Nothing but the lines from the one containing "Given: Click the Descrição input field" through the last line of the records below should be copied, exactly and without pictures.
Top of Input records
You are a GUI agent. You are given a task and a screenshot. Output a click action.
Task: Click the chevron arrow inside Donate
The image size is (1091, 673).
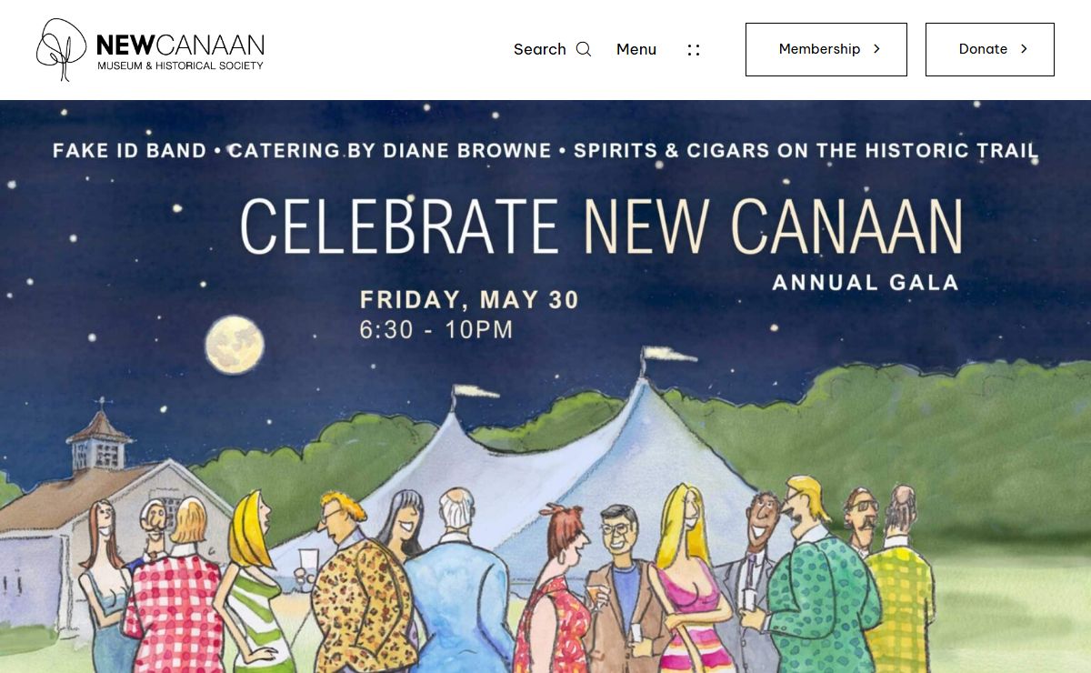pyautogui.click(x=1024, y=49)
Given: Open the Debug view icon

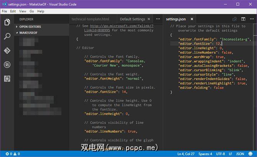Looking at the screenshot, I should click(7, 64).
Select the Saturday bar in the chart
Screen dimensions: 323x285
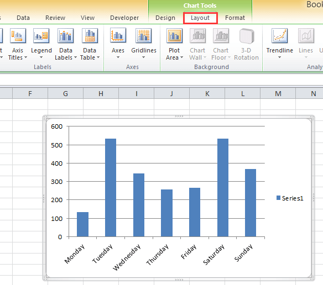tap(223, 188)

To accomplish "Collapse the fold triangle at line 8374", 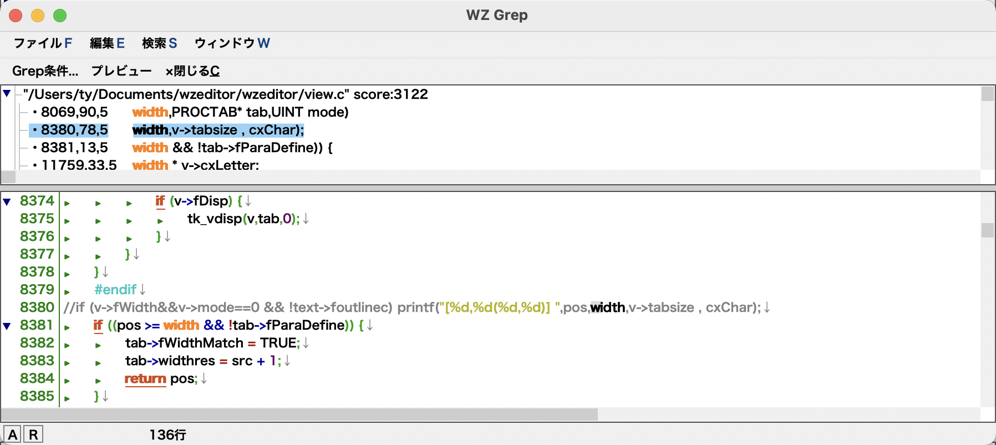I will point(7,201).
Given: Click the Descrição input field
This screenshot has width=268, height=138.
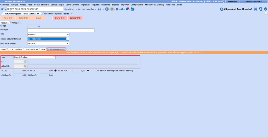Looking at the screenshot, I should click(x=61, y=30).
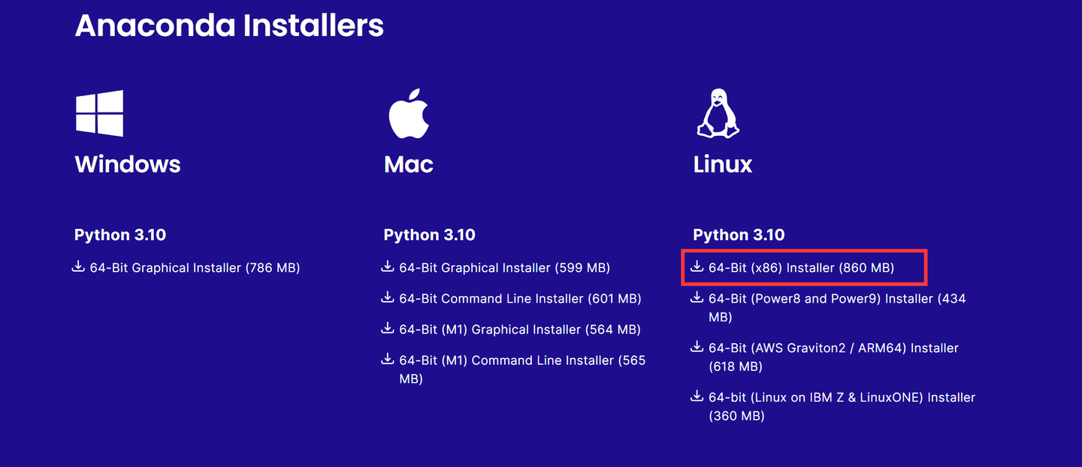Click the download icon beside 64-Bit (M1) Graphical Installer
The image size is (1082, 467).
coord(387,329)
Bottom of Input records
■ Solution for this exercise:
Given: Click the Descrição input field
This screenshot has width=268, height=138.
Looking at the screenshot, I should click(x=61, y=30).
Click the download icon beside 64-Bit (M1) Graphical Installer
The image size is (1082, 467).
coord(387,329)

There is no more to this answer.